Notification de la pratique d’une expression abdominale pour l’accouchement
Soigner les œdèmes et hématomes périnéaux par des poches de glace en application locale
Quantifier les douleurs périnéales après l’accouchement (surtout chez les femmes n’ayant pas eu d’APD) grâce à une échelle de douleur et traiter les douleurs par pallier
Installation assise ou position du choix de la patiente systématique au bilan des 3 heures, avant tout sondage urinaire évacuateur, et utilisation des mesures d’aide et d’incitation à la miction spontanée
Dépistage des femmes les plus à risque de développer une rétention urinaire et demander une surveillance plus pointue de la reprise mictionnelle et de l’absence de globe vésical le cas échéant.
Toutefois, même si ces règles de bonnes pratiques sont respectées, il est utile 6h après l’accouchement de contrôler le volume vésical avec un échographe portable (Bladder scanner), si les mesures d'incitation à la miction ont été tentées, la douleur, les œdèmes ont été traités au préalable.
Prévenir une rétention urinaire aigüe du post-partum : 8 conseils pratiques
Prise de connaissance des modalités mictionnelles après l’accouchement et de l’heure de la dernière miction
Evaluation de la douleur et traitement efficace de celle-ci (AINS en 1re intention)
Traitement précoce des œdèmes et hématomes périnéaux
Examen clinique rigoureux à la recherche d’un globe vésical et surveillance attentive de toutes les accouchées durant les 24 premières heures du post-partum, surveillance renforcée chez les patientes présentant de facteurs de risque (APD, extraction instrumentale, lésions périnéales importantes)

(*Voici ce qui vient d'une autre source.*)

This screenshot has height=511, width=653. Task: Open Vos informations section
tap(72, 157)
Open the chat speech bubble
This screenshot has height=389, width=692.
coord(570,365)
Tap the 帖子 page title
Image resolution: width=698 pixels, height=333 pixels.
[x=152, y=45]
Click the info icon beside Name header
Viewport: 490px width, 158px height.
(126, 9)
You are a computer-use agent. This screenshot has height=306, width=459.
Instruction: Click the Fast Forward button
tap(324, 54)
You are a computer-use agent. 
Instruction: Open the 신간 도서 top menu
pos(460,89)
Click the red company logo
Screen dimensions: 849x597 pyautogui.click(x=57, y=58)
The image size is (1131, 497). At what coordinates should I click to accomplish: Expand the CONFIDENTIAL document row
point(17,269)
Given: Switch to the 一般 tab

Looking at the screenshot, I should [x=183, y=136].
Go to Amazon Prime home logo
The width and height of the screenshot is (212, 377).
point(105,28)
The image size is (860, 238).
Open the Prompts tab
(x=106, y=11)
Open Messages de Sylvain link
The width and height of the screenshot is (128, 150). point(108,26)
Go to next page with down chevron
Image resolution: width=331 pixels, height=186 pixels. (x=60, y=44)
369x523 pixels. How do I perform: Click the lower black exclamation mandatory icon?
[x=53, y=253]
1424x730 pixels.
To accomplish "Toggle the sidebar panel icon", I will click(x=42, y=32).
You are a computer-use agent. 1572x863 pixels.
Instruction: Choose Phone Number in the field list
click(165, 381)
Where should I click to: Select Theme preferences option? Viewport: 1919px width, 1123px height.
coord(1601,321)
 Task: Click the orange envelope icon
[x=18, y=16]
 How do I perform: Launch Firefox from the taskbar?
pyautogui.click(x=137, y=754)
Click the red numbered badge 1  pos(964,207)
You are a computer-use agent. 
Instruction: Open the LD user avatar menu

Utilisation de mesures d’aide et d’incitation à la miction, le plus tôt possible après l’arrivée en suites de naissances lorsque la patiente n’arrive pas à uriner d’elle-même
Sondage urinaire évacuateur 4 heures après la dernière miction / 6 heures après l’accouchement si miction spontanée impossible avec des mesures d’aide et d’incitation à la miction ou si possible utilisation du bladder scanner
Appel précoce des professionnels en urologie si la patiente est en rétention urinaire
Mesure des résidus post-mictionnels chez une patiente ayant une rétention urinaire en cours de résolution.
Référence :
La rétention urinaire du post-partum : quelle prévention et quelle prise en charge à la Maternité Régionale Universitaire de Nancy ? Etude rétrospective descriptive des cas de rétention entre 1998 et 2011 et étude de pratiques et de connaissances des sages-femmes- Fanny Perrin - École de Sages-femmes Albert Fruhinsholz - Université Henri Poincaré Nancy I. 2012.